International career
- Years: Team / Apps / (Points)
- 1998–01: Canada / 6 / (5)

= Jeremy Cordle =

Canada international rugby union player

Jeremy Cordle (born October 24, 1972) is a Canadian former international rugby union player.

Born in Cardiff, Wales, Cordle is the son of Barbadian cricketer Tony Cordle, who played his cricket for Welsh club Glamorgan. The family emigrated to Canada in the mid-1980s and after two years in Alberta would settle in Victoria, British Columbia, where Cordle was educated at St. Michaels University School.
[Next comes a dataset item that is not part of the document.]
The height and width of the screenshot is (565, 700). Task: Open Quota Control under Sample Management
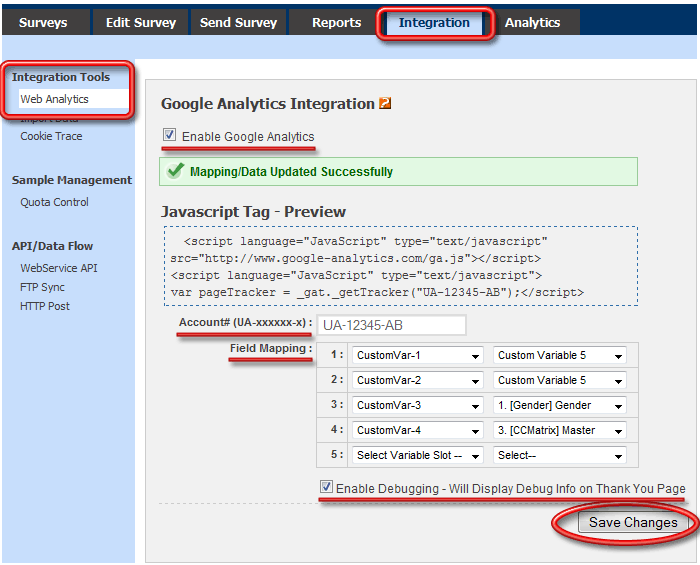(x=55, y=202)
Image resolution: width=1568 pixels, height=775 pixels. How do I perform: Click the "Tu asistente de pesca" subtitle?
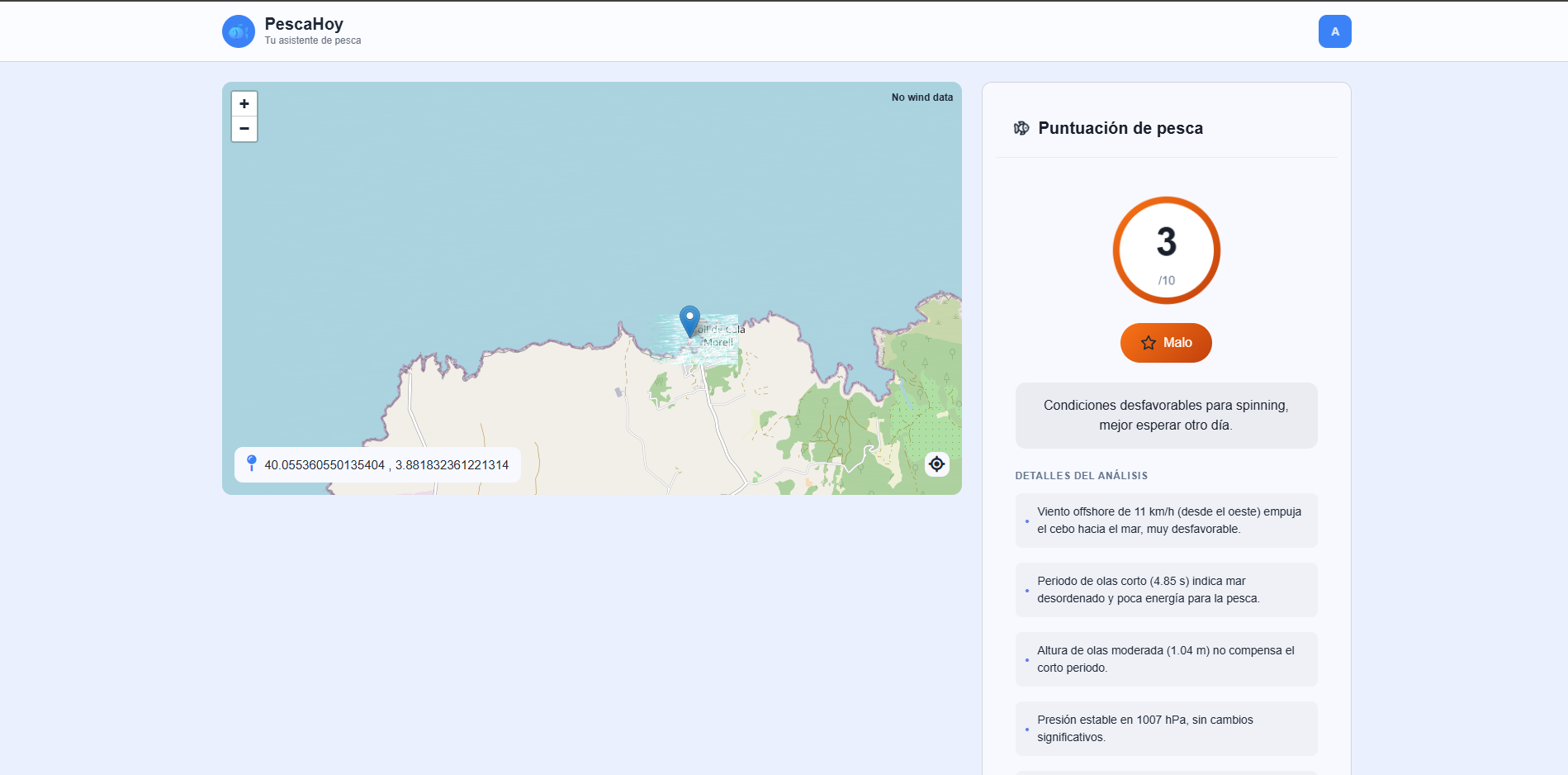pyautogui.click(x=313, y=40)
Cordle, a winger, returned to Wales briefly in 1998 to play professional rugby with Abertillery. This would become consequential for his international career in 2000 when it was discovered that it meant he failed to meet the 36-month consecutive residency requirement, meaning he had been ineligible while playing for Canada.

A Castaway Wanderers player, Cordle was capped six times for the Canada national team and made his debut off the bench against Hong Kong at the 1998 Pacific Rim Rugby Championship. He then got a start in Canada's win over Japan and scored the team's first try. After three more Pacific Rim appearances in 1999, Cordle made the Canada squad to compete the 1999 Rugby World Cup, but spent the tournament sidelined by injury.